The funding problem struck when the Monroe County Legislature cut funding for the nurses to close the county's budget gap. The school district unsuccessfully sued the county to force it to continue funding and is expected to appeal. The court ruling found the county wasn't obligated to pay the nurses, though it has been doing so since 1958. The school district, in turn, maintains the State Education Department has advised Rochester it cannot legally hire nurses due to an exception in a 1911 law for Buffalo and Rochester city schools.

While there was a dispute over which government body should pay for the program, said county Executive Maggie Brooks, "there has never been any dispute over whether the nurses are needed in the city school district."

There must be a new funding plan in place by June 30. As the deadline looms, a task force of representatives of area health companies and county, city and school district officials will try to identify ways to maintain health services to city students. The mayor has said the task force will offer recommendations in 30 to 45 days. In addition, New York State United Teachers' Legislative Department has been meeting with Rochester-area state lawmakers to seek alternative sources of funding, such as the Homeland Security Act and health care aid.

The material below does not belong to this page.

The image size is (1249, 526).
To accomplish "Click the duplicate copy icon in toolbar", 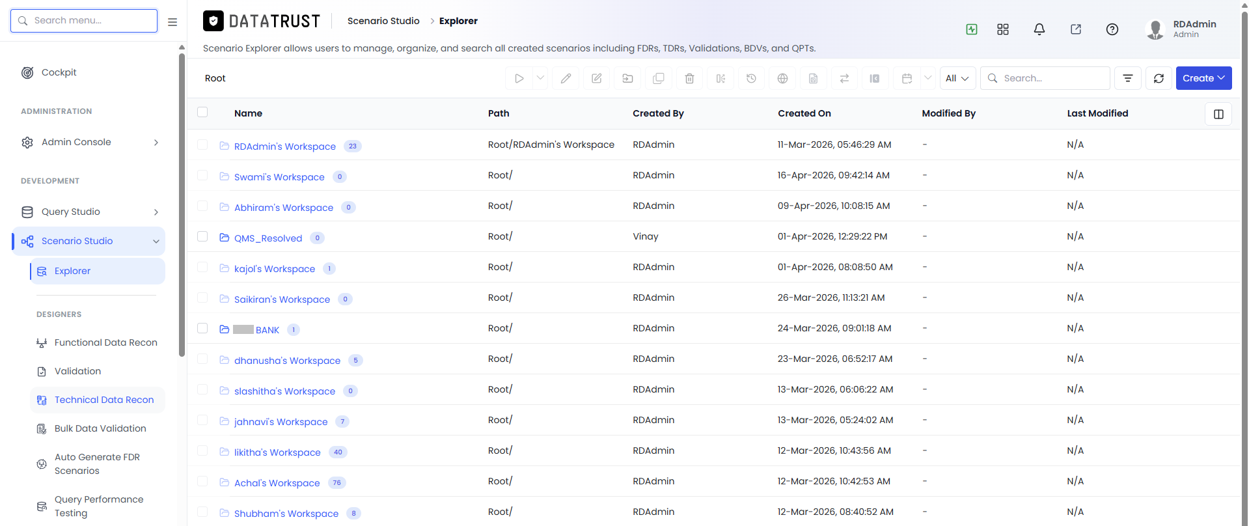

In purely economic terms, schools Superintendent Manuel Rivera said the loss of school nurses would inevitably increase costs to the county for emergency care and further burden the community's hospital system. A conservative projection of 3,000 additional emergency room visits by students for treatment that would otherwise be provided by school nurses through the end of the school year would cost taxpayers $2.1 million, Rivera estimated. The superintendent stressed that only trained medical professionals, not other school staff, should be expected to dispense medicine and keep medical charts. "School staff are not trained or qualified to provide mandated health services to students," Rivera said.

"For many city students, the school nurse is the only regular source of medical attention they receive," Urbanski said. "Rochester students, many without health insurance, come to school with a range of ongoing, serious medical conditions. Clearly school nurses are not expendable."

The Rochester turmoil shows the need for the state Legislature to pass a union-backed bill mandating a school nurse in every building, said NYSUT Executive Vice President Alan Lubin. Several pending bills would require a registered nurse for each public school building. One proposal would require that the commissioner of education make a school-based nurse-to-student staffing determination for each public school building.

The school nurse legislation is one of several measures that will be discussed May 4 when hundreds of nurses will come to the Capitol to lobby and meet legislators (see article on page 7).